- [ENTRIES]
════════════════

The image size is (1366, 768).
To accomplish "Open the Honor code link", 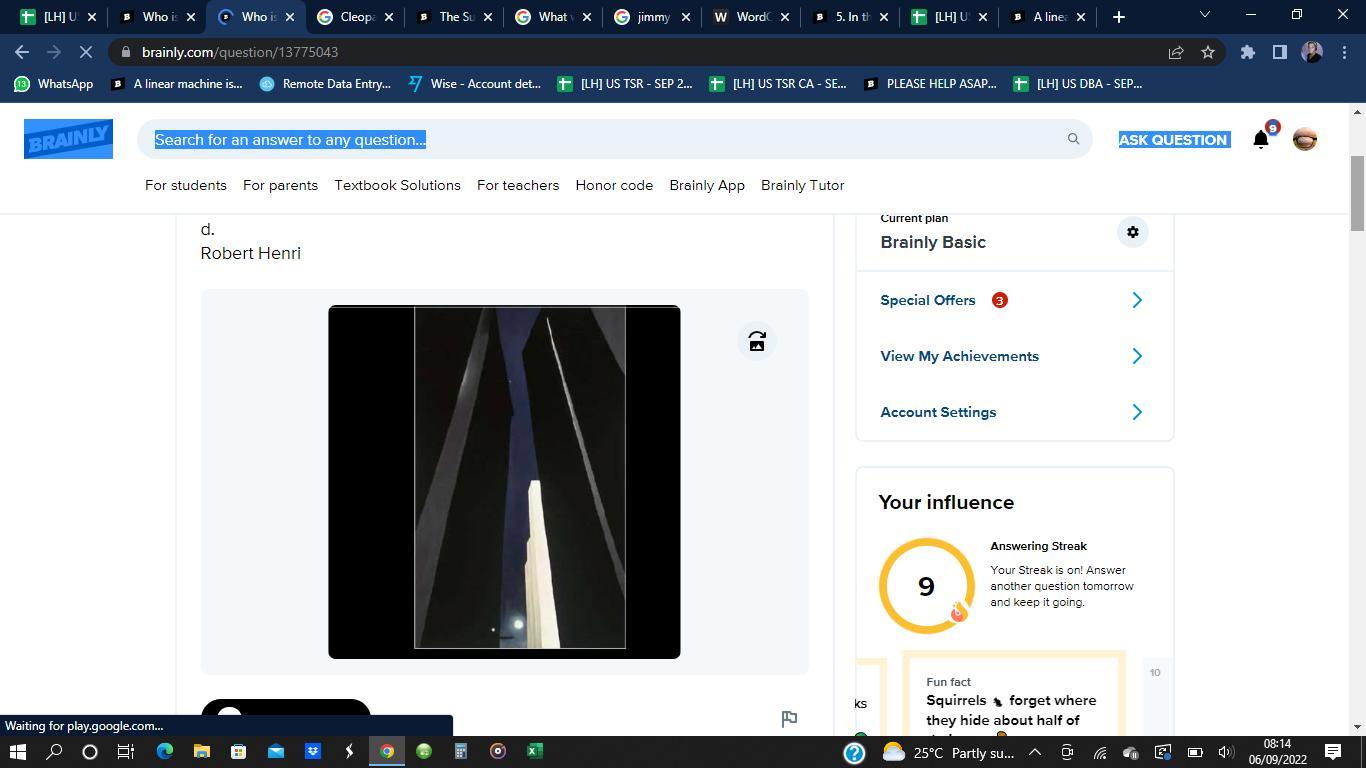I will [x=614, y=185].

════════════════

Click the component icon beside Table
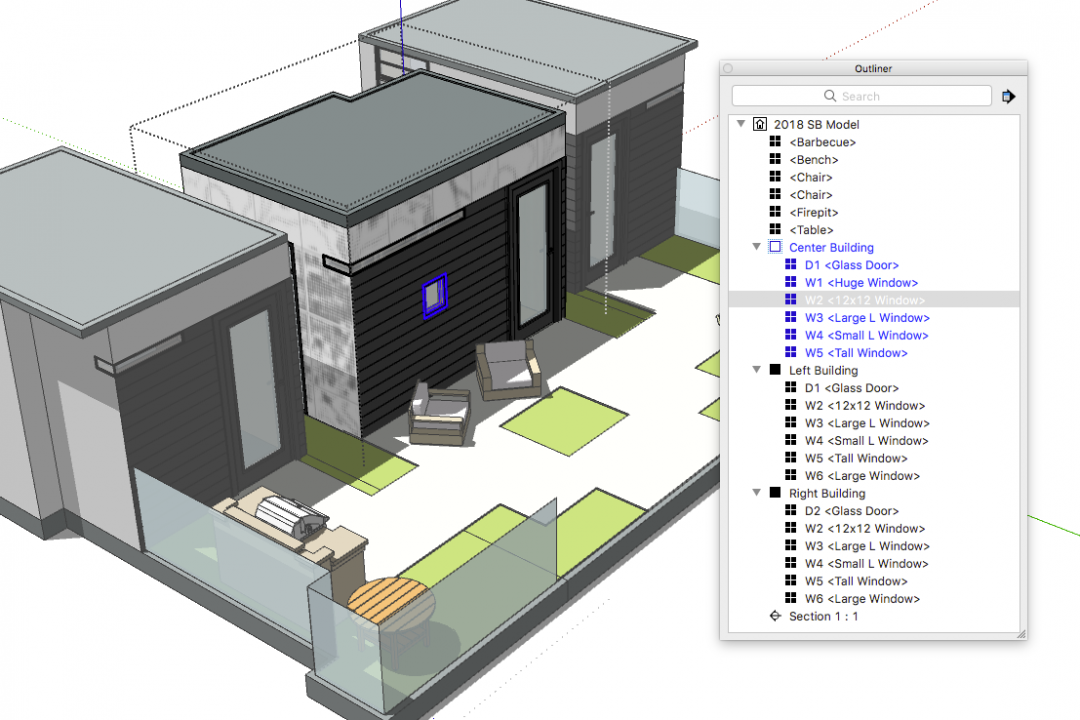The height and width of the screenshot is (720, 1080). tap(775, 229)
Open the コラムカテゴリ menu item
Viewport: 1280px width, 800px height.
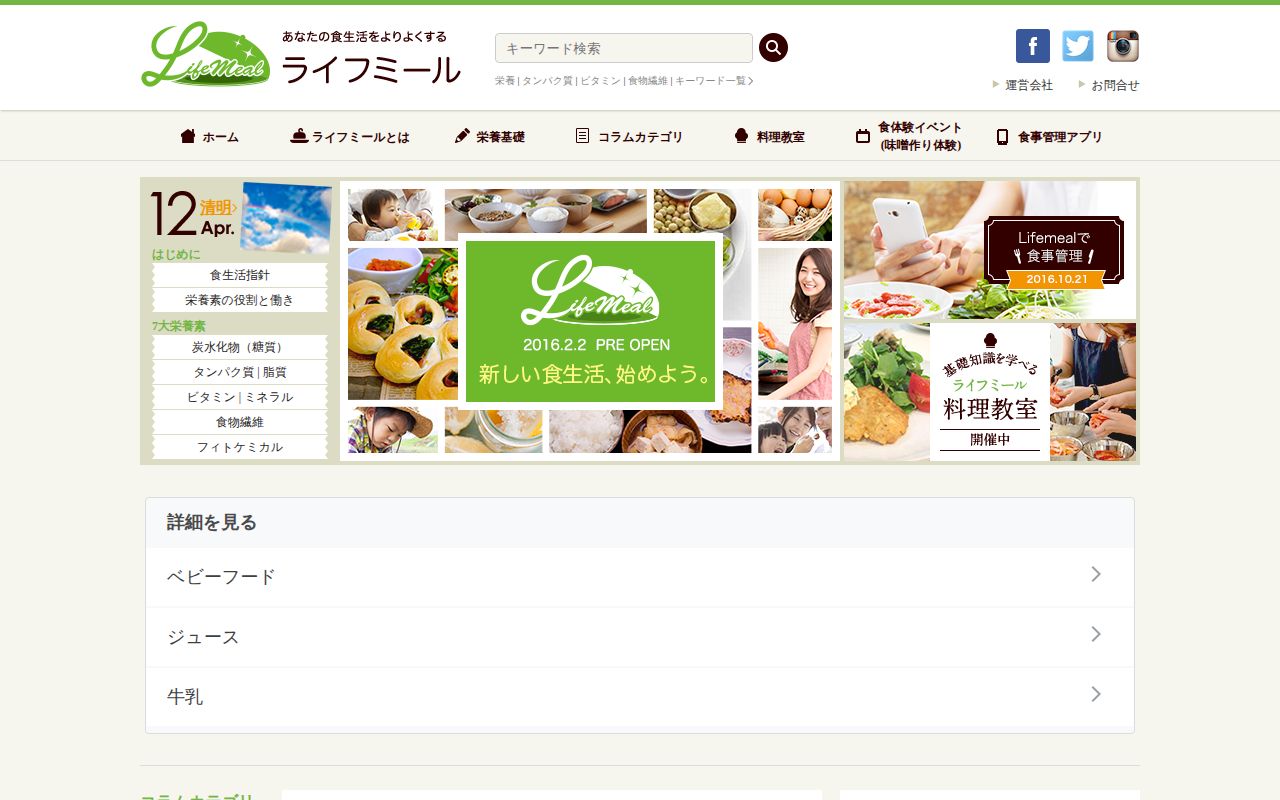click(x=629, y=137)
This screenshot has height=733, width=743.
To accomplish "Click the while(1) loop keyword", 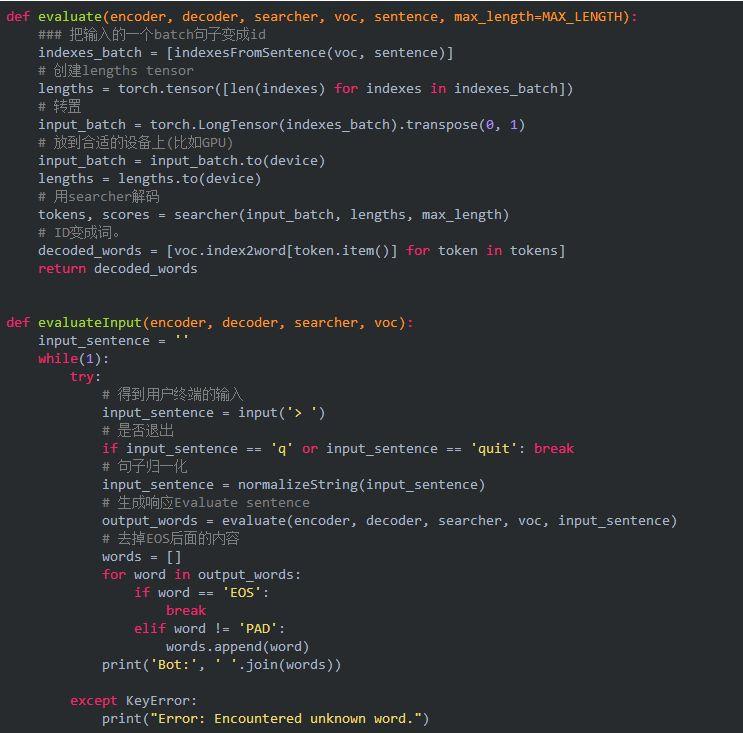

════════════════

Please output the listing lines starting at the line that has "This screenshot has height=733, width=743." and stopping after the line that has "the while(1) loop", word for word, leaving out the pictures.

This screenshot has height=733, width=743.
To accomplish "Click the while(1) loop keyword", 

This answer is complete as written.